OLYMPIA — Climate-change legislation to encourage farmers to shrink their carbon footprint is running into opposition from farm groups.
Advocated by Seattle-based Carbon Washington, Senate Bill 5947 would award grants to farmers to convert to lower-emission equipment and adopt cultivation practices that store carbon in the ground.
Carbon Washington developed the policy without consulting farm groups, which argue a new program could detract from ongoing efforts to conserve land while maintaining food and fiber production.
Farm groups have suggested Carbon Washington’s proposal be studied over the next year. Carbon Washington policy chairman Greg Rock said Monday he opposes delaying action.
“The studies are in. We’re a climate-action organization. We’re not a climate-study organization,” he said.

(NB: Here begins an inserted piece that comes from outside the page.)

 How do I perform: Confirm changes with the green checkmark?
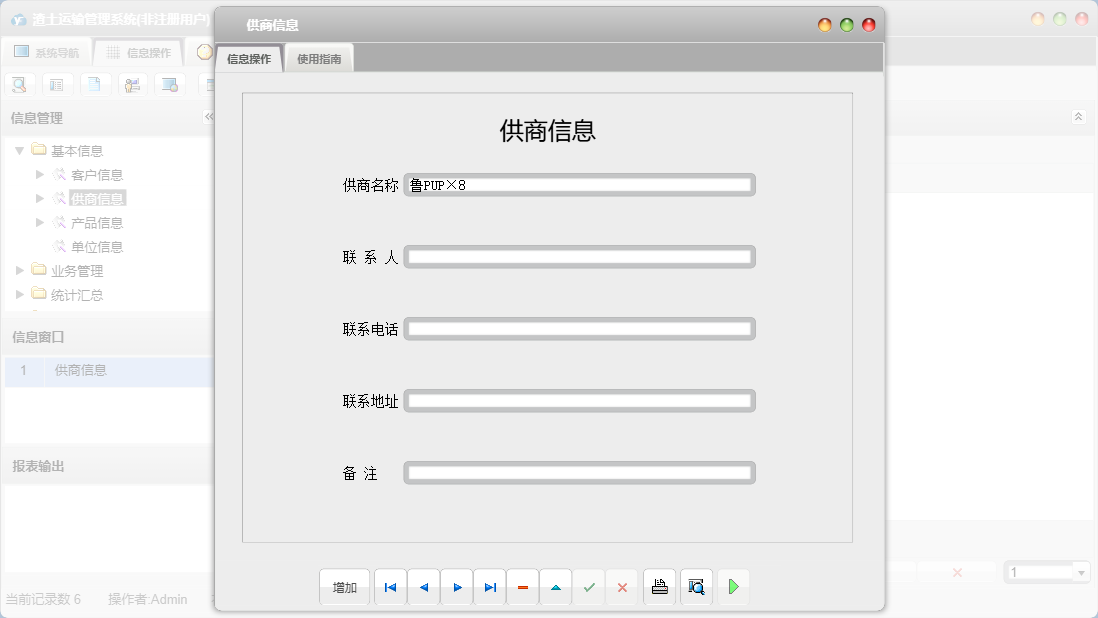[x=589, y=587]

SB 5947 was introduced more than a month into this year’s session. It moved quickly through committees and passed the Senate on a 32-15 vote March 6. Four Republicans joined Democrats in voting yes. The bill has been sent to the House Agriculture and Natural Resource Committee.

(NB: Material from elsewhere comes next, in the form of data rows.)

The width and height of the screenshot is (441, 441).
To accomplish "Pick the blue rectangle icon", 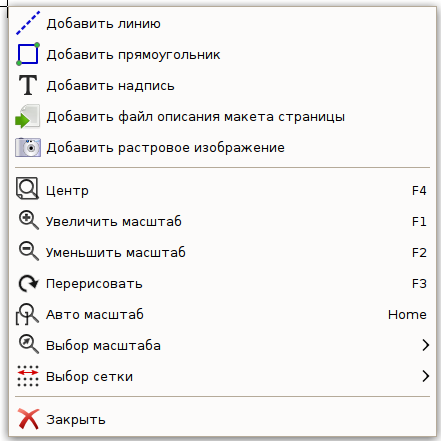I will coord(28,54).
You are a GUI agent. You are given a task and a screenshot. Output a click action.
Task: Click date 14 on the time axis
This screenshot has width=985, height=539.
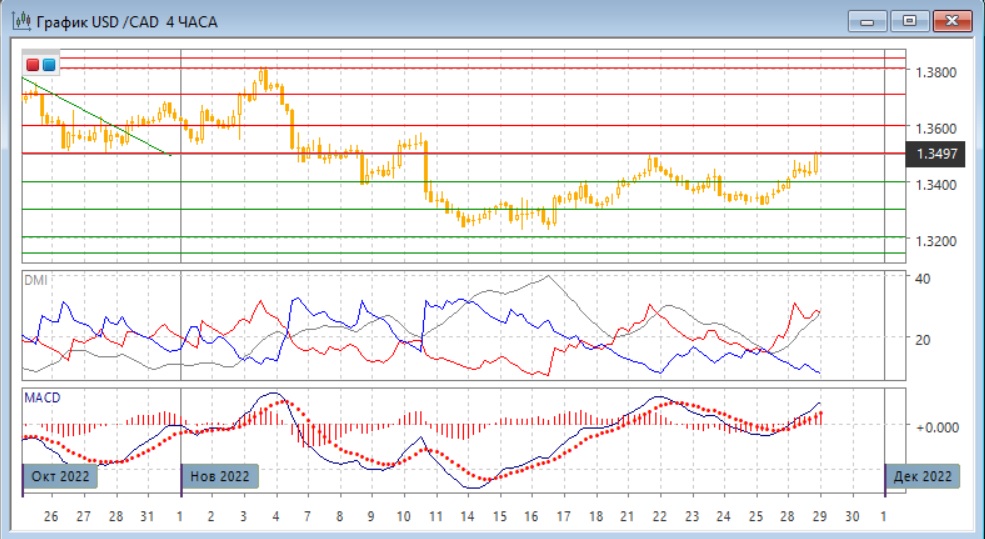tap(467, 516)
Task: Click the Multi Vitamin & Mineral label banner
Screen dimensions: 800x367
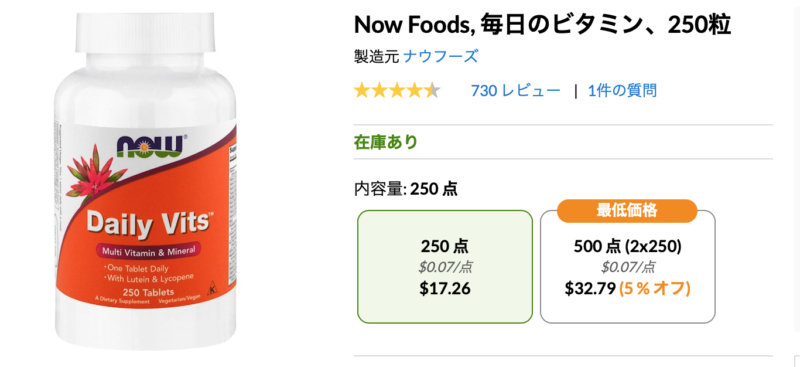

The bill directs the state Department of Agriculture to consult with Washington State University and the Washington State Conservation Commission to draw up a program to fund carbon-cutting agricultural projects.
The bill doesn’t specify how much money would be available — that would be decided by budget writers. WSU and several state agencies would be involved in setting up and running the program. Over two years, the government’s administrative costs would total more than $900,000, according to a fiscal analysis of the bill.
Washington Farm Bureau director of government relations Tom Davis said there already are several similar conservation programs, such as the Voluntary Stewardship Program.
“There has been no input in the design of this bill from anyone in the ag industry,” Davis said Tuesday.
“It’s a distraction from other existing programs,” he said. “There are only so many small pots available for conservation programs.”
Carbon Washington sponsored a 2016 ballot measure that would have imposed a carbon tax offset by cutting other taxes. Some environmental groups opposed the initiative because of the tax cuts. It failed.
“Our uniqueness is that we are very focused on bipartisan climate-change action,” Rock said. “We thought that maybe this was a way to engage (the agricultural) community.”
The Washington Association of Conservation Districts endorsed the legislation. The bill initially attracted bipartisan support and some interest from farm groups. The support and interest may be waning.
The top-ranking Republican on the Senate agriculture committee, Judy Warnick of Moses Lake, co-sponsored the bill and voted for it, but said her support was “tepid.”
If the House amends the bill and passes it, it will come back to the Senate. Warnick said she wants to make sure a final bill doesn’t undercut what conservation districts are already doing. “I don’t want to see those very successful programs lose out to a new one,” she said.
The bill holds out the possibility of money for measures such as no-till or low-till farming, and planting trees and cover crops. It does not set goals for reducing carbon emissions. Rock said the program would allow farmers to innovate and experiment.
Washington State Dairy Federation policy director Jay Gordon said he was concerned about unintended consequences, such as idling farmland.
“You just have to be careful with this,” he said. “This bill, as much as any bill I’ve seen, merits an interim discussion.”